**Sözcük ve öğe bulmaya yönelik kayıtlar**
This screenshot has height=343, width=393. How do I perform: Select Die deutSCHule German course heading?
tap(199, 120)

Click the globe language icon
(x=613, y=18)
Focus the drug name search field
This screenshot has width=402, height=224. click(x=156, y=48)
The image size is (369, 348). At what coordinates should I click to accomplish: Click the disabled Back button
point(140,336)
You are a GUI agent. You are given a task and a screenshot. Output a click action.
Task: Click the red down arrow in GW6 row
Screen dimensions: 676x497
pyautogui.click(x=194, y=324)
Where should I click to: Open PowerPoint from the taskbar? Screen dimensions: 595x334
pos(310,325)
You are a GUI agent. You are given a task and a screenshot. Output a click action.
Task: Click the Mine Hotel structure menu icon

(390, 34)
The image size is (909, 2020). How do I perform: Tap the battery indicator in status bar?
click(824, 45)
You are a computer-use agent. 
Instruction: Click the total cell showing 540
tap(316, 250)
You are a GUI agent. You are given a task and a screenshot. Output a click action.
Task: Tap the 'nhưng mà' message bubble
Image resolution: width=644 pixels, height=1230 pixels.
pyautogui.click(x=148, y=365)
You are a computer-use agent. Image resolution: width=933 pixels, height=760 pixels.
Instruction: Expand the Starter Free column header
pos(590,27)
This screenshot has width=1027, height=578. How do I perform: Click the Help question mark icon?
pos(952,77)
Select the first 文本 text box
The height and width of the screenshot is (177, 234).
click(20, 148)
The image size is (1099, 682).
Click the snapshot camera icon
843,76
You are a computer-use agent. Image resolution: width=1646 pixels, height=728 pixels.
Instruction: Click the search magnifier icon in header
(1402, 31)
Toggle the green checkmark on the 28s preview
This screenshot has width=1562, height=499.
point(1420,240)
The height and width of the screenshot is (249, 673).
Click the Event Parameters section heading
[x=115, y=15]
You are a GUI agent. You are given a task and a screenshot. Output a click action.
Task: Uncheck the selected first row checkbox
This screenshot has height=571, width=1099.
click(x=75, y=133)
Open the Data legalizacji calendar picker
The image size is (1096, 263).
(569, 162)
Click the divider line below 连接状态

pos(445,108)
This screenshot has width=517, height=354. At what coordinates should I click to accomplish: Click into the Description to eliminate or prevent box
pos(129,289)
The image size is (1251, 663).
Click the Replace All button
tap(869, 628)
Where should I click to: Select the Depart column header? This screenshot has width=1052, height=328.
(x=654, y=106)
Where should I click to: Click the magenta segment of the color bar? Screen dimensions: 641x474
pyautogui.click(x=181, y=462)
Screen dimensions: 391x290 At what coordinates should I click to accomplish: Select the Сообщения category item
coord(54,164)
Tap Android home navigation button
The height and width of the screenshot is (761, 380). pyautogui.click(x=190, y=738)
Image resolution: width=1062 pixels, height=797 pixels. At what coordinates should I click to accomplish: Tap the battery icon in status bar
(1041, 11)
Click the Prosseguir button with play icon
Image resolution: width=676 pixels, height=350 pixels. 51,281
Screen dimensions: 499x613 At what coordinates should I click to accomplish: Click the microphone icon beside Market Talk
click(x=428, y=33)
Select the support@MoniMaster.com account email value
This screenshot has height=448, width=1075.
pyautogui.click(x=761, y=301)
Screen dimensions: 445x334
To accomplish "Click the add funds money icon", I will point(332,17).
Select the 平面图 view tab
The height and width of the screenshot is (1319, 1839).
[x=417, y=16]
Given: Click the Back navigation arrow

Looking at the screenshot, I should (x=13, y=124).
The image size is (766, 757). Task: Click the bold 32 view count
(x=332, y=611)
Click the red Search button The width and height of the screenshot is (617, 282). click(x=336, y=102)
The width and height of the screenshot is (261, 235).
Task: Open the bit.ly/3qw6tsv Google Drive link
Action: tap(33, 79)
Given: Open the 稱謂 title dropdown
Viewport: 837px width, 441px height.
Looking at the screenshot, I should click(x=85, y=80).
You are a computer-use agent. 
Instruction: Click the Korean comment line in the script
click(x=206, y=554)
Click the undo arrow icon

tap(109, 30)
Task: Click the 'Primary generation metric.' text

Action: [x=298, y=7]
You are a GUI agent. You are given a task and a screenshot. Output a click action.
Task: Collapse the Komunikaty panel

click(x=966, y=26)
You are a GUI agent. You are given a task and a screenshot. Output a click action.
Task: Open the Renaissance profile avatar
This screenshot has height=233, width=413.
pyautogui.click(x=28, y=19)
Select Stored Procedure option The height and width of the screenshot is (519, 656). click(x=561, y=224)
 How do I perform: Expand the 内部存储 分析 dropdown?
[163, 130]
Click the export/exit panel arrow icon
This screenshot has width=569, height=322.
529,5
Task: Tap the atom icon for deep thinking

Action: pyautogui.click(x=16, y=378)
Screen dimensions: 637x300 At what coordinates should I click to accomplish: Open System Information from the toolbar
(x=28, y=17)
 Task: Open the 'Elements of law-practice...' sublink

**Görev**
Kayıtların hepsinde "computer-use agent" ifadesini "screen agent" ile değiştirip satırları başka hiçbir yerine dokunmadan yeniden verir misin?

**Tamamlanmış yanıt**
This screenshot has height=343, width=393. How do I perform: Select Die deutSCHule German course heading?
tap(199, 120)

Click the globe language icon
(x=613, y=18)
Focus the drug name search field
This screenshot has width=402, height=224. click(x=156, y=48)
The image size is (369, 348). At what coordinates should I click to accomplish: Click the disabled Back button
point(140,336)
You are a GUI agent. You are given a task and a screenshot. Output a click action.
Task: Click the red down arrow in GW6 row
Screen dimensions: 676x497
pyautogui.click(x=194, y=324)
Where should I click to: Open PowerPoint from the taskbar? Screen dimensions: 595x334
pos(310,325)
You are a GUI agent. You are given a task and a screenshot. Output a click action.
Task: Click the Mine Hotel structure menu icon

(390, 34)
The image size is (909, 2020). How do I perform: Tap the battery indicator in status bar?
click(824, 45)
You are a screen agent. 
Instruction: Click the total cell showing 540
tap(316, 250)
You are a GUI agent. You are given a task and a screenshot. Output a click action.
Task: Tap the 'nhưng mà' message bubble
Image resolution: width=644 pixels, height=1230 pixels.
pyautogui.click(x=148, y=365)
You are a screen agent. Image resolution: width=933 pixels, height=760 pixels.
Instruction: Expand the Starter Free column header
pos(590,27)
This screenshot has width=1027, height=578. How do I perform: Click the Help question mark icon?
pos(952,77)
Select the first 文本 text box
The height and width of the screenshot is (177, 234).
click(20, 148)
The image size is (1099, 682).
Click the snapshot camera icon
843,76
You are a screen agent. Image resolution: width=1646 pixels, height=728 pixels.
Instruction: Click the search magnifier icon in header
(1402, 31)
Toggle the green checkmark on the 28s preview
This screenshot has width=1562, height=499.
point(1420,240)
The height and width of the screenshot is (249, 673).
Click the Event Parameters section heading
[x=115, y=15]
You are a GUI agent. You are given a task and a screenshot. Output a click action.
Task: Uncheck the selected first row checkbox
This screenshot has height=571, width=1099.
click(x=75, y=133)
Open the Data legalizacji calendar picker
The image size is (1096, 263).
(569, 162)
Click the divider line below 连接状态

pos(445,108)
This screenshot has width=517, height=354. At what coordinates should I click to accomplish: Click into the Description to eliminate or prevent box
pos(129,289)
The image size is (1251, 663).
Click the Replace All button
tap(869, 628)
Where should I click to: Select the Depart column header? This screenshot has width=1052, height=328.
(x=654, y=106)
Where should I click to: Click the magenta segment of the color bar? Screen dimensions: 641x474
pyautogui.click(x=181, y=462)
Screen dimensions: 391x290 At what coordinates should I click to accomplish: Select the Сообщения category item
coord(54,164)
Tap Android home navigation button
The height and width of the screenshot is (761, 380). pyautogui.click(x=190, y=738)
Image resolution: width=1062 pixels, height=797 pixels. At what coordinates should I click to accomplish: Tap the battery icon in status bar
(1041, 11)
Click the Prosseguir button with play icon
Image resolution: width=676 pixels, height=350 pixels. 51,281
Screen dimensions: 499x613 At what coordinates should I click to accomplish: Click the microphone icon beside Market Talk
click(x=428, y=33)
Select the support@MoniMaster.com account email value
This screenshot has height=448, width=1075.
pyautogui.click(x=761, y=301)
Screen dimensions: 445x334
To accomplish "Click the add funds money icon", I will point(332,17).
Select the 平面图 view tab
The height and width of the screenshot is (1319, 1839).
[x=417, y=16]
Given: Click the Back navigation arrow

Looking at the screenshot, I should (x=13, y=124).
The image size is (766, 757). Task: Click the bold 32 view count
(x=332, y=611)
Click the red Search button The width and height of the screenshot is (617, 282). click(x=336, y=102)
The width and height of the screenshot is (261, 235).
Task: Open the bit.ly/3qw6tsv Google Drive link
Action: tap(33, 79)
Given: Open the 稱謂 title dropdown
Viewport: 837px width, 441px height.
Looking at the screenshot, I should click(x=85, y=80).
You are a screen agent. 
Instruction: Click the Korean comment line in the script
click(x=206, y=554)
Click the undo arrow icon

tap(109, 30)
Task: Click the 'Primary generation metric.' text

Action: [x=298, y=7]
You are a GUI agent. You are given a task and a screenshot. Output a click action.
Task: Collapse the Komunikaty panel

click(x=966, y=26)
You are a GUI agent. You are given a task and a screenshot. Output a click action.
Task: Open the Renaissance profile avatar
This screenshot has height=233, width=413.
pyautogui.click(x=28, y=19)
Select Stored Procedure option The height and width of the screenshot is (519, 656). click(x=561, y=224)
 How do I perform: Expand the 内部存储 分析 dropdown?
[163, 130]
Click the export/exit panel arrow icon
This screenshot has width=569, height=322.
529,5
Task: Tap the atom icon for deep thinking

Action: pyautogui.click(x=16, y=378)
Screen dimensions: 637x300 At what coordinates should I click to accomplish: Open System Information from the toolbar
(x=28, y=17)
 Task: Open the 'Elements of law-practice...' sublink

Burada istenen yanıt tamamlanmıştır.